══ Data listing

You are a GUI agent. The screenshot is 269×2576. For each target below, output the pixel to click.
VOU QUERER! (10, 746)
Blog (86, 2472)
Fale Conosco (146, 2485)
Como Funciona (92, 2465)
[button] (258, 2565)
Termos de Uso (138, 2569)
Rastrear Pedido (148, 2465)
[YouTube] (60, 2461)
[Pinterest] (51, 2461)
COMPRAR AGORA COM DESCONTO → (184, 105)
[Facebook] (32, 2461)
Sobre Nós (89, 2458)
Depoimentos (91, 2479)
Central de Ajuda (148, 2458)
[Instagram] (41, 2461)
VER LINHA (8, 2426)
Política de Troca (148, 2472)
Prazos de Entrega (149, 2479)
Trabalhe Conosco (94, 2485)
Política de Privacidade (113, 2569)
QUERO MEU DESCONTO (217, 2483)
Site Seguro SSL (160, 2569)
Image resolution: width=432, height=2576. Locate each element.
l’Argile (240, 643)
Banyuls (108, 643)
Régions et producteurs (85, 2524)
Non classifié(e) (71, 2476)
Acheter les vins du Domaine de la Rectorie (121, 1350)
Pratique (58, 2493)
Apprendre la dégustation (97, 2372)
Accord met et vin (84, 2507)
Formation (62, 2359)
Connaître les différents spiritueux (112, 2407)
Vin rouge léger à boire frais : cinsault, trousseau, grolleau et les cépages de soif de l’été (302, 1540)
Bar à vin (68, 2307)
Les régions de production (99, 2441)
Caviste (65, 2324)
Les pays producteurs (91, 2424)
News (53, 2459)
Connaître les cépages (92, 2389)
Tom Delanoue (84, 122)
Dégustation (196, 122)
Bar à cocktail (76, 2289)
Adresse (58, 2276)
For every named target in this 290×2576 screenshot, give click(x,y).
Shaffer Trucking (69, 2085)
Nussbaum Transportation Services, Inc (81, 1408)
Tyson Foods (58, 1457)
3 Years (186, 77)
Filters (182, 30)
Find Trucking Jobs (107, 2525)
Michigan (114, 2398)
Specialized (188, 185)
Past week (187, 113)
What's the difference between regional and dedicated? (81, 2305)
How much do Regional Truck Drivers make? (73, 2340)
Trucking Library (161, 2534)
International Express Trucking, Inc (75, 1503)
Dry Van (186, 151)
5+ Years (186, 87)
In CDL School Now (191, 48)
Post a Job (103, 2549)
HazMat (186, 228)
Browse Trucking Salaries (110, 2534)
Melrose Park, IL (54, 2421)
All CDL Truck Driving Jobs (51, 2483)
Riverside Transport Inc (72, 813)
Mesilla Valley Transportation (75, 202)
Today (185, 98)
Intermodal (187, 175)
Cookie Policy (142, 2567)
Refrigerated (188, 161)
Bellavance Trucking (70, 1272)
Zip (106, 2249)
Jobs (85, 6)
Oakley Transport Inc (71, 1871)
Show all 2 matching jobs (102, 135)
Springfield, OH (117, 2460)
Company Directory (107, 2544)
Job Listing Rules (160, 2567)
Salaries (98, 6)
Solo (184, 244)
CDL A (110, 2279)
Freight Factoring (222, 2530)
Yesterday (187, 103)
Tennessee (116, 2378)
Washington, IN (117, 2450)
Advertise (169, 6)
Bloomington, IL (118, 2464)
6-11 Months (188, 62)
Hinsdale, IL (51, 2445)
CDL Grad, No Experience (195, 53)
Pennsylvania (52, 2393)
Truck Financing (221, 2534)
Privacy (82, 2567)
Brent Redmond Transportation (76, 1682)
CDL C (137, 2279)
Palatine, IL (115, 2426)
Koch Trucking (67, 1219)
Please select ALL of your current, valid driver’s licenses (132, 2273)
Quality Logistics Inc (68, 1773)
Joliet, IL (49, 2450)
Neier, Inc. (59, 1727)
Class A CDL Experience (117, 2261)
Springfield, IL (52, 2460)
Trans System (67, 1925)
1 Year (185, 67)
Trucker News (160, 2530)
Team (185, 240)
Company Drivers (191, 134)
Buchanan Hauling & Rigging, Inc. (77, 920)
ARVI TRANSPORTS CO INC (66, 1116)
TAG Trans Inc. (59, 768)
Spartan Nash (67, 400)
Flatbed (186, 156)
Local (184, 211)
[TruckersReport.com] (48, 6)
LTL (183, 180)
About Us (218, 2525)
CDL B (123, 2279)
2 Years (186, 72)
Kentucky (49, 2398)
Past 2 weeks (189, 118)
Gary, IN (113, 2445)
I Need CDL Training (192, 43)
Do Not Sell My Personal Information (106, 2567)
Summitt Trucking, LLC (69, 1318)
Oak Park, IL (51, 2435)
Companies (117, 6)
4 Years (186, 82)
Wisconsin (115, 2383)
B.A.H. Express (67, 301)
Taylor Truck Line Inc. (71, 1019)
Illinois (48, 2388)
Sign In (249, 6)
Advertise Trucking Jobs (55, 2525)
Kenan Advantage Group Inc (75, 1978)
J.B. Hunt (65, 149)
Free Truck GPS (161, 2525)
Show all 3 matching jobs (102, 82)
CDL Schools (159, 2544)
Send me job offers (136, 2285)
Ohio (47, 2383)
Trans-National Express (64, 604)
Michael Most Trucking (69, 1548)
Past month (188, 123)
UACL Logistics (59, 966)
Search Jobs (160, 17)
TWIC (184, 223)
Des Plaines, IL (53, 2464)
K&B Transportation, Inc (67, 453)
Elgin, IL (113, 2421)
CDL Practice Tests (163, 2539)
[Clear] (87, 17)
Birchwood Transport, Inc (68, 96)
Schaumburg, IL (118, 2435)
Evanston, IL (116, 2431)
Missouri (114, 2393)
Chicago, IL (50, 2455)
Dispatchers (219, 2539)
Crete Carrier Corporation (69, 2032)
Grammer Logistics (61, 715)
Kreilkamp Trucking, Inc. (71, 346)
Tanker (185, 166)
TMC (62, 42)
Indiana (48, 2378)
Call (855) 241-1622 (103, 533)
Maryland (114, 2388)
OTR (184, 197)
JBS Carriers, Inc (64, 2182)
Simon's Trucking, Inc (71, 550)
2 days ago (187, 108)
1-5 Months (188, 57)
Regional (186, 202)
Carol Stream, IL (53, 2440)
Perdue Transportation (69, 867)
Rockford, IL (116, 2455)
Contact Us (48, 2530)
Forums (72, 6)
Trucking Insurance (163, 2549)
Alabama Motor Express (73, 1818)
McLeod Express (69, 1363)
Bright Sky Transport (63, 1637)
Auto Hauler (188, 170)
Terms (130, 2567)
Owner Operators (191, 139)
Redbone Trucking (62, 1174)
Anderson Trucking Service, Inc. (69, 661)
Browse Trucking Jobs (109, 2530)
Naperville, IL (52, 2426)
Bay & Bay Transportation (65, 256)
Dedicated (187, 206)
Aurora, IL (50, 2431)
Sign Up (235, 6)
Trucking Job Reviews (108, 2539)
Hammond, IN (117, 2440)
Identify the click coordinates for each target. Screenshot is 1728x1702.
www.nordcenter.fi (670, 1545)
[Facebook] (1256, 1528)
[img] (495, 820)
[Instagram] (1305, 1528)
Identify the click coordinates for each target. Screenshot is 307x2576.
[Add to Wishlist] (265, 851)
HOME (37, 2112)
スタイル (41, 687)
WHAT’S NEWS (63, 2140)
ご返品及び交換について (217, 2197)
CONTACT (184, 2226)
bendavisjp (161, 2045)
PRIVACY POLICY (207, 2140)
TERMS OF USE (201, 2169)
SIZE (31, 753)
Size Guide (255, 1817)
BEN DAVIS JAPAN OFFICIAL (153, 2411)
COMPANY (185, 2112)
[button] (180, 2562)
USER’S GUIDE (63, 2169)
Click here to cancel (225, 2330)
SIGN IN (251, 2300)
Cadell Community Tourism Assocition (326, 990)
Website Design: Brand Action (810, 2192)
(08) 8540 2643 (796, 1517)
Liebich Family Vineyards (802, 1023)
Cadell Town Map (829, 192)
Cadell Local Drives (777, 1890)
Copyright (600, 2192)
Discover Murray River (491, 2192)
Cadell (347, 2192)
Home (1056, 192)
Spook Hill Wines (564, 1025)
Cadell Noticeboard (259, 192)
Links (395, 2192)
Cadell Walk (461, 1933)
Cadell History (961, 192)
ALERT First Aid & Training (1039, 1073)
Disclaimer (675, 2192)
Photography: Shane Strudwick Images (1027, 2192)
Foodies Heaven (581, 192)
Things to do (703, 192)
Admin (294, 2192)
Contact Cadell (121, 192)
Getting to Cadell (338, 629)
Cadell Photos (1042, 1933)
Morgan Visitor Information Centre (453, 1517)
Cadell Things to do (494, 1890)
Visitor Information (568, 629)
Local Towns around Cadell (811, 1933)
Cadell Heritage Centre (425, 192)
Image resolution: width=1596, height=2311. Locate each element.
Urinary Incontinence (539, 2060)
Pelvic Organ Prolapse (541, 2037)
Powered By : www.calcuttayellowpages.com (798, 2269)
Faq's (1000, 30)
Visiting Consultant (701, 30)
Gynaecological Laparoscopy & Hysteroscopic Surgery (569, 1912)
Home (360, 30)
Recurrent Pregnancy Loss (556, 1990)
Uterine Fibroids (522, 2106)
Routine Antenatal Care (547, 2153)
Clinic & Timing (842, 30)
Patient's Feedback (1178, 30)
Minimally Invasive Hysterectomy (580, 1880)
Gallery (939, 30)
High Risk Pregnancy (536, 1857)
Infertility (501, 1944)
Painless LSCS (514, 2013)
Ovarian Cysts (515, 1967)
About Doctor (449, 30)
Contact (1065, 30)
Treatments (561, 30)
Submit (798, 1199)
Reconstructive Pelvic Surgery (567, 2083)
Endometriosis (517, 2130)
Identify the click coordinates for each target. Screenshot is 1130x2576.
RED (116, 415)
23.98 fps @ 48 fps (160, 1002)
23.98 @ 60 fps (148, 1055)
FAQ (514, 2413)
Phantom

════

Filter the entries down to the lines that include the string "Pelvic".

Pelvic Organ Prolapse (541, 2037)
Reconstructive Pelvic Surgery (567, 2083)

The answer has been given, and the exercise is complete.